Start of Block

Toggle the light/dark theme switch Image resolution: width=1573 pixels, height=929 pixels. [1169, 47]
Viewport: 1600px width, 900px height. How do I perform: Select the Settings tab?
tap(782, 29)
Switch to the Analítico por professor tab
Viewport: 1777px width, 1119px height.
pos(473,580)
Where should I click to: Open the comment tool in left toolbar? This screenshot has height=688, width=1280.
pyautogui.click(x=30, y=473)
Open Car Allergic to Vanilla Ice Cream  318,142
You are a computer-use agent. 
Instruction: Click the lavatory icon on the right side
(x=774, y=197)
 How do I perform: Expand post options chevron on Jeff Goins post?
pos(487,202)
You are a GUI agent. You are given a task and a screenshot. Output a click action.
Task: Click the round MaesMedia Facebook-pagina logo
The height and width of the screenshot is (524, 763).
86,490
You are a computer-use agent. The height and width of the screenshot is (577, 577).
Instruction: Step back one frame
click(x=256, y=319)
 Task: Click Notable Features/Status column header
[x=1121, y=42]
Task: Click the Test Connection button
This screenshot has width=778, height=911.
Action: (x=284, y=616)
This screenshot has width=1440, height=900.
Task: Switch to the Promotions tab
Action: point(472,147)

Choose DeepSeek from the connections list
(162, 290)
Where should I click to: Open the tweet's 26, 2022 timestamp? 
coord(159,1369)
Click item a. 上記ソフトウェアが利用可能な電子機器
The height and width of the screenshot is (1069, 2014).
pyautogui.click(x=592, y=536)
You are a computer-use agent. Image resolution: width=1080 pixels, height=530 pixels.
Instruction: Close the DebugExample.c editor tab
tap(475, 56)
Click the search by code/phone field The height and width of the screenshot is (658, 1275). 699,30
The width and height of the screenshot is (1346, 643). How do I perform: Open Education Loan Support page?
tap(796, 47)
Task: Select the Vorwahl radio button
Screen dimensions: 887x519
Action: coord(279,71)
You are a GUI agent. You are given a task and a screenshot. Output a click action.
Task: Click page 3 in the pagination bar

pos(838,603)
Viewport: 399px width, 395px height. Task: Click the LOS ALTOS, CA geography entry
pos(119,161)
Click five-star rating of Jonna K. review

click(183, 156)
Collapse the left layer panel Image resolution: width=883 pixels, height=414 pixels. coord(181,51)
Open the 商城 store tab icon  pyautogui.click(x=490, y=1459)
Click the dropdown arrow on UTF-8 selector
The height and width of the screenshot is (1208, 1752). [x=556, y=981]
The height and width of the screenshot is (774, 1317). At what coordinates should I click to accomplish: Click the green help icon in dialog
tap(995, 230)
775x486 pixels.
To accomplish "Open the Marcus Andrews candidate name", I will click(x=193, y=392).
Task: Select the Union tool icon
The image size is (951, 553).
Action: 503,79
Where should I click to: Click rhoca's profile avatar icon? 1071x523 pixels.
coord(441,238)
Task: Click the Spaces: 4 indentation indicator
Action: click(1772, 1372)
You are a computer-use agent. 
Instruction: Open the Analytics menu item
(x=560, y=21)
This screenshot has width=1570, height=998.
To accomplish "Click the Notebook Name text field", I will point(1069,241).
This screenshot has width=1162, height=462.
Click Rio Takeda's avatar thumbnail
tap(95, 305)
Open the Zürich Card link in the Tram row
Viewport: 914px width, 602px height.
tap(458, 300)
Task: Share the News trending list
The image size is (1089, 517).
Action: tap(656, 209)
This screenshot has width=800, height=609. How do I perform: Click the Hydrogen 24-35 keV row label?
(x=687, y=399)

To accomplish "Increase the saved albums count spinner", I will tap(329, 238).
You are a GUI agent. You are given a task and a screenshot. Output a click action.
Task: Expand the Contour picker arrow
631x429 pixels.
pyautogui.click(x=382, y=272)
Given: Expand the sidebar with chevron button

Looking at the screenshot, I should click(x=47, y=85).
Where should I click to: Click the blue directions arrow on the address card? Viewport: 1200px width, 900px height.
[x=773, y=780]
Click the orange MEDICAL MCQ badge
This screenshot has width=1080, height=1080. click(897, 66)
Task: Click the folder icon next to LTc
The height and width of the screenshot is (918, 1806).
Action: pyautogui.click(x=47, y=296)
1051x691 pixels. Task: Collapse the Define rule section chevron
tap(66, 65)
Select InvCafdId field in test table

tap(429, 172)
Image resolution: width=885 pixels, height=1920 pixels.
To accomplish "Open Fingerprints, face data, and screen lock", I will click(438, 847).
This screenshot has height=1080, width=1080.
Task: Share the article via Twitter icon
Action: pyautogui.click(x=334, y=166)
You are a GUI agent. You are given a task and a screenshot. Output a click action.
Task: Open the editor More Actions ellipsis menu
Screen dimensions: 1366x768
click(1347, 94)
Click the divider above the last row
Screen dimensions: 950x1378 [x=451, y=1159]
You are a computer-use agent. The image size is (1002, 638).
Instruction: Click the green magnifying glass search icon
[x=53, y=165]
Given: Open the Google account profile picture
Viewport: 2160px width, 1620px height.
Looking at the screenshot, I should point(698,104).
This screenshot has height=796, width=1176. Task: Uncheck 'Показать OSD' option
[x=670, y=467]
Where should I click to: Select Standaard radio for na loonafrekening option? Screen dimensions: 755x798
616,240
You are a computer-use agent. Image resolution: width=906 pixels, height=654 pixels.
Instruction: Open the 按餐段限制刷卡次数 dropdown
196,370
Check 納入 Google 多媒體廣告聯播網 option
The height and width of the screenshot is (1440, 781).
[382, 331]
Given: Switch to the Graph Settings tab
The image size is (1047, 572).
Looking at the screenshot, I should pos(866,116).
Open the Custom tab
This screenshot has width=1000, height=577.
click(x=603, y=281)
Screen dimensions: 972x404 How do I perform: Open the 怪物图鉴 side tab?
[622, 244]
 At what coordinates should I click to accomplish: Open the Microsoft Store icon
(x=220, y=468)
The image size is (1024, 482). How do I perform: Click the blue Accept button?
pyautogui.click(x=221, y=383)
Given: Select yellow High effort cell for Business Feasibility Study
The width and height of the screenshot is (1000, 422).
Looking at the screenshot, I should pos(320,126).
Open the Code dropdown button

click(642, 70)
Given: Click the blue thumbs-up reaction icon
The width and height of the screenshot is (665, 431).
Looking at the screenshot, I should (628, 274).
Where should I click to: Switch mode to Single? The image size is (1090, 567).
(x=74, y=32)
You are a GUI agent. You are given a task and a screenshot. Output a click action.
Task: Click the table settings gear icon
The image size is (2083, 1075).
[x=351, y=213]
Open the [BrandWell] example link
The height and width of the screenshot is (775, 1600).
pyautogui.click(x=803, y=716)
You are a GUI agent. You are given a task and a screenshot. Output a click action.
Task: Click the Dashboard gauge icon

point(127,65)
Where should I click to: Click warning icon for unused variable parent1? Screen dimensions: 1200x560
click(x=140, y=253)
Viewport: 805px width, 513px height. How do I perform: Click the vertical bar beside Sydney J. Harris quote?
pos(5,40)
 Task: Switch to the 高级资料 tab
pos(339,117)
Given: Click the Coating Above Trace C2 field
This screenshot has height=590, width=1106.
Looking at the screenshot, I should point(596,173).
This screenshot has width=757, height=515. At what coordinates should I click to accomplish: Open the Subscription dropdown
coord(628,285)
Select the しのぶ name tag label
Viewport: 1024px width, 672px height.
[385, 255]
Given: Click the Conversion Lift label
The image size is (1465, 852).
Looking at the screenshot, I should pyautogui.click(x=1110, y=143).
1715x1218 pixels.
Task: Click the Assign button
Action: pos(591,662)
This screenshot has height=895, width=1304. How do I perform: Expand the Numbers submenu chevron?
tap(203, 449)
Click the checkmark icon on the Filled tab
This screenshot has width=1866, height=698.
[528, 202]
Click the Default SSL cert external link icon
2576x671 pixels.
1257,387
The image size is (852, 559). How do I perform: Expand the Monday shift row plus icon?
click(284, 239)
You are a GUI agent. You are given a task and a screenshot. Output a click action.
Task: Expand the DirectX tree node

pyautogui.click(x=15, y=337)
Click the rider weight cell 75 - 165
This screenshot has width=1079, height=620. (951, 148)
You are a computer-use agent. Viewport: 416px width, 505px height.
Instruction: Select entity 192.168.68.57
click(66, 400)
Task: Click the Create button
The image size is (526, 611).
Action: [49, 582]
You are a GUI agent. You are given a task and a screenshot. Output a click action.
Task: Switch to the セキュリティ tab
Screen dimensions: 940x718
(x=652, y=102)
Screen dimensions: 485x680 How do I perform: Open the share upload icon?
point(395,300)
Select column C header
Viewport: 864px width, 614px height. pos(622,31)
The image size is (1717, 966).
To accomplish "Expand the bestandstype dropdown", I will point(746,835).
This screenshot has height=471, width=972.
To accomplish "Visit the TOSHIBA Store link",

End of Block

[ASSIGNMENT]: Using the material, show each line where the string "resolution" can be found.

[WRITTEN RESPONSE]:
Toggle the light/dark theme switch Image resolution: width=1573 pixels, height=929 pixels. [1169, 47]
You are a computer-use agent. Image resolution: width=1080 pixels, height=530 pixels.
Collapse the left layer panel Image resolution: width=883 pixels, height=414 pixels. coord(181,51)
Image resolution: width=885 pixels, height=1920 pixels.
You are a computer-use agent. Image resolution: width=906 pixels, height=654 pixels.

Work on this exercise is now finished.